仮想環境あり → それぞれ独立して管理できる
初心者の方は「プロジェクトごとにPythonの部屋を作る」とイメージすると分かりやすいかもしれません。
仮想環境の作成と有効化
プロジェクト用のフォルダを作成し、仮想環境をセットアップします。
# プロジェクトフォルダを作成
mkdir pdf-merge-tool
cd pdf-merge-tool
# 仮想環境を作成
python -m venv .venv
仮想環境を「有効化」すると、その環境内でPythonを実行できます。
Mac/Linuxの場合:
source .venv/bin/activate
Windowsの場合(コマンドプロンプト):
.venv\Scripts\activate.bat
Windowsの場合(PowerShell):
.venv\Scripts\Activate.ps1
有効化されると、ターミナルの先頭に (.venv) と表示されます。
(.venv) $
必要なライブラリのインストール
PDF操作には pypdf というライブラリを使います。
pip install pypdf
コード全体像
まずは完成したコードの全体を見てみましょう。
"""PDF結合ツール"""
import sys
from pathlib import Path
from pypdf import PdfWriter
# スクリプトのあるフォルダのPDFを取得
script_dir = Path(__file__).parent
pdf_files = sorted(script_dir.glob("*.pdf"))
if not pdf_files:
print("PDFファイルが見つかりません")
sys.exit(1)
# 一覧表示
print("\nPDFファイル一覧:")
for i, f in enumerate(pdf_files, 1):
print(f" {i}. {f.name}")
# 順番入力
print("\n結合順序を入力 (例: 2,1,3 または 2 1 3)")
print("allで全て順番通り、qで終了")
user_input = input("> ").strip()
if user_input.lower() == "q":
sys.exit(0)
if user_input.lower() == "all":
selected = pdf_files
else:
nums = user_input.replace(",", " ").split()

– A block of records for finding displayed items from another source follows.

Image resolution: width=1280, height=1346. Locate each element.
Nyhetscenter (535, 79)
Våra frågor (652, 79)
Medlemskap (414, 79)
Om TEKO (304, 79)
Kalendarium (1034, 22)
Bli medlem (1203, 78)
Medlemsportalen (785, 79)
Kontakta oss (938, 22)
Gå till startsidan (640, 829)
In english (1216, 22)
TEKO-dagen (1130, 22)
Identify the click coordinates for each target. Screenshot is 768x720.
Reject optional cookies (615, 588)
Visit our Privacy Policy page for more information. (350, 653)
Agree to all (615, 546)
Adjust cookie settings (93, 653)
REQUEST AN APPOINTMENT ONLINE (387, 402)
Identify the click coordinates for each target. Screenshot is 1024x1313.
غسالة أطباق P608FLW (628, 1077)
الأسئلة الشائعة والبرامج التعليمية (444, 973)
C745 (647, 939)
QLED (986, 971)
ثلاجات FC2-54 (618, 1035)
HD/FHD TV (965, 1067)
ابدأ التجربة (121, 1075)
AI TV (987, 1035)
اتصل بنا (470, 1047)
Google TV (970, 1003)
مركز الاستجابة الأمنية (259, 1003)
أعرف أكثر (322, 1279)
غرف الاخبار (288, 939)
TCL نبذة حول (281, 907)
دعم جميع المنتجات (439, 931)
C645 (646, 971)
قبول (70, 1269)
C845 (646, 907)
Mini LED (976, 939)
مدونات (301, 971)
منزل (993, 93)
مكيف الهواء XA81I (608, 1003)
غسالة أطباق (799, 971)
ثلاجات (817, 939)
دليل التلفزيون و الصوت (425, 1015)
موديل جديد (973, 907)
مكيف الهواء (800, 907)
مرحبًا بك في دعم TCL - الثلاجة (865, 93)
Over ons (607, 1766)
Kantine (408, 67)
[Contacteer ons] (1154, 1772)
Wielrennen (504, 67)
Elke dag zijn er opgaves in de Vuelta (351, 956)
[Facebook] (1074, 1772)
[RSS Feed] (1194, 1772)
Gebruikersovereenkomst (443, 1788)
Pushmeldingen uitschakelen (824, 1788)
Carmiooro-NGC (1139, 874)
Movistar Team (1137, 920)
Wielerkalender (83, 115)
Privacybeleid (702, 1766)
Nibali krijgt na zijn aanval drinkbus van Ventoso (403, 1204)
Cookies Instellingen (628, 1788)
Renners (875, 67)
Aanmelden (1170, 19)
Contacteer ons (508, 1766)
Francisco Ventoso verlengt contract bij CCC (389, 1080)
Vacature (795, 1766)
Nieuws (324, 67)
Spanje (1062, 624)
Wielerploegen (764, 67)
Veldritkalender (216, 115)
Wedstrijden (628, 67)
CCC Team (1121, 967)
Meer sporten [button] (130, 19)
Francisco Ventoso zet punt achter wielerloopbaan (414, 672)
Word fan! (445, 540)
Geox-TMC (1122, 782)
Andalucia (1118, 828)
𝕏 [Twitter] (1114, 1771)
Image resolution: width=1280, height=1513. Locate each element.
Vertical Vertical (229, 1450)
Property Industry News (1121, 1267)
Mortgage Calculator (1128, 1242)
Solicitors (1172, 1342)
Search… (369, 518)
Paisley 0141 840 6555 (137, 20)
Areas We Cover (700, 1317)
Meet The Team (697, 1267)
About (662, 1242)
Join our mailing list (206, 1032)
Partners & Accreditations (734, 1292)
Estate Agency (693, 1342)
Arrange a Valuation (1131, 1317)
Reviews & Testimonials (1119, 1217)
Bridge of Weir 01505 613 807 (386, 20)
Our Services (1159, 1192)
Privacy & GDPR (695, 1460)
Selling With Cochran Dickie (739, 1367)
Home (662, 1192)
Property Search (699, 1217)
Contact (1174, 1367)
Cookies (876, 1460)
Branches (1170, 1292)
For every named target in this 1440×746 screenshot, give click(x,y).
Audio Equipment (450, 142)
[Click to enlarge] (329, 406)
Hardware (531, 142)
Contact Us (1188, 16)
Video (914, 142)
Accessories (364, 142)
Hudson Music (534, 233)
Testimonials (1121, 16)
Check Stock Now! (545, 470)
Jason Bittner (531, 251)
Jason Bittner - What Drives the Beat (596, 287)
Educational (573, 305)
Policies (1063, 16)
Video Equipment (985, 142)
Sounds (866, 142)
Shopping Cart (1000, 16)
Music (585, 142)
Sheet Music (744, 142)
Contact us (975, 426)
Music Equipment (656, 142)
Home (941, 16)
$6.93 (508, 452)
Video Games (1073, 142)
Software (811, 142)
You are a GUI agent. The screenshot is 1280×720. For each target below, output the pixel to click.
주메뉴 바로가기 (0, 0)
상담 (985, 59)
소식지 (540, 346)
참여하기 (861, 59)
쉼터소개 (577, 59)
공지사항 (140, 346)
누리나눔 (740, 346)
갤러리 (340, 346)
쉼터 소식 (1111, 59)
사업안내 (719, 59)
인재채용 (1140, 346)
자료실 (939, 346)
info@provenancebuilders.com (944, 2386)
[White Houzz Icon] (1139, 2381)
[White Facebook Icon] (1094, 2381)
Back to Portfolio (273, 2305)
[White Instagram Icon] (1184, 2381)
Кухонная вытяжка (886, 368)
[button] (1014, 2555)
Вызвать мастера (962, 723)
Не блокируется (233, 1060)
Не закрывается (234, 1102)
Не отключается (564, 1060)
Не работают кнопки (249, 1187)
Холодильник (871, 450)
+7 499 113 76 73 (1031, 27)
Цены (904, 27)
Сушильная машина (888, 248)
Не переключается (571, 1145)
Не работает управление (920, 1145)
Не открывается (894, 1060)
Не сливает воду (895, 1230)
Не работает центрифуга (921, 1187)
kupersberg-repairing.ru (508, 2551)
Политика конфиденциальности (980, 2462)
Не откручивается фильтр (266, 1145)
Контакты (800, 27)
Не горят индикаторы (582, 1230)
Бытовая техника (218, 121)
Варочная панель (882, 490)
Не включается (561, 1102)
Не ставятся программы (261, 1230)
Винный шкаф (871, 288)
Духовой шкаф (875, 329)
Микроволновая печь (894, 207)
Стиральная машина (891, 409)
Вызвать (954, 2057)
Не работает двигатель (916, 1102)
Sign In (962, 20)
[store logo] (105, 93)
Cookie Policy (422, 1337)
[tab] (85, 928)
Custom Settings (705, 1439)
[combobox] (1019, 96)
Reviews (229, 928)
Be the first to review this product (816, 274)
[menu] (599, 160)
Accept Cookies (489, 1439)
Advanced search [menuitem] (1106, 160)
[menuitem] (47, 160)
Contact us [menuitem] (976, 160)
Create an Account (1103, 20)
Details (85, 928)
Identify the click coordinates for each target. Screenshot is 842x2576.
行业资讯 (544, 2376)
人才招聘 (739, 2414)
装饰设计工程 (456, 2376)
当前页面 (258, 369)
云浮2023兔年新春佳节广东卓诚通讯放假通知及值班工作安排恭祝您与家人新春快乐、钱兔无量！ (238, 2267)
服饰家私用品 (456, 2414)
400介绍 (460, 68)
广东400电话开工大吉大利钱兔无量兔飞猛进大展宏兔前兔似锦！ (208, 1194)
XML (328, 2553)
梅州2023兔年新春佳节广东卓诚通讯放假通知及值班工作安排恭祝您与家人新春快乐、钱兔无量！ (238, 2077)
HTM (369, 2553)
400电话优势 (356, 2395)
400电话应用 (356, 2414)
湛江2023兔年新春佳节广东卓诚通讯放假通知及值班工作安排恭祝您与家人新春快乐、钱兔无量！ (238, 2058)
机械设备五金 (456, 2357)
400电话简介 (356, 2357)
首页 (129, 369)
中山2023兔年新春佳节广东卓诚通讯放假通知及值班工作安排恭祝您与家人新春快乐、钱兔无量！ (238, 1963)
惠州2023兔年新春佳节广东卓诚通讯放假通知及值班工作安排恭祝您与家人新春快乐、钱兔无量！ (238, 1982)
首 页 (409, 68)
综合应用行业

selected = [pdf_files[int(n) - 1] for n in nums]
# 出力ファイル名
output_name = input("\n出力ファイル名 (空欄でmerged.pdf) > ").strip()
if not output_name:
output_name = "merged.pdf"
if not output_name.endswith(".pdf"):
output_name += ".pdf"
# 結合
print("\n結合中...")
writer = PdfWriter()
for pdf in selected:
print(f" + {pdf.name}")
writer.append(pdf)
output_path = script_dir / output_name
writer.write(output_path)
writer.close()
print(f"\n完了: {output_name}")
たった約50行のコードで、実用的なPDF結合ツールが完成します。
処理の流れ
1. PDFファイルを検索・一覧表示
↓
2. ユーザーから結合順序を入力
↓
3. 出力ファイル名を入力
↓
4. PDFを順番に結合
↓
5. ファイルに保存
では、各ステップを詳しく見ていきましょう。
コード詳細解説
Step1: ライブラリのインポート
"""PDF結合ツール"""
import sys
from pathlib import Path
from pypdf import PdfWriter
3つのモジュール/ライブラリを使用しています。
| ライブラリ | 役割 | 種類 |
|---|---|---|
sys |
プログラムの終了処理 | 標準ライブラリ(最初から入っている) |
pathlib |
ファイルパスの操作 | 標準ライブラリ |
pypdf |
PDF操作 | 外部ライブラリ(pip install必要) |
なぜ pathlib を使うのか?
従来の os.path より直感的にファイル操作ができます。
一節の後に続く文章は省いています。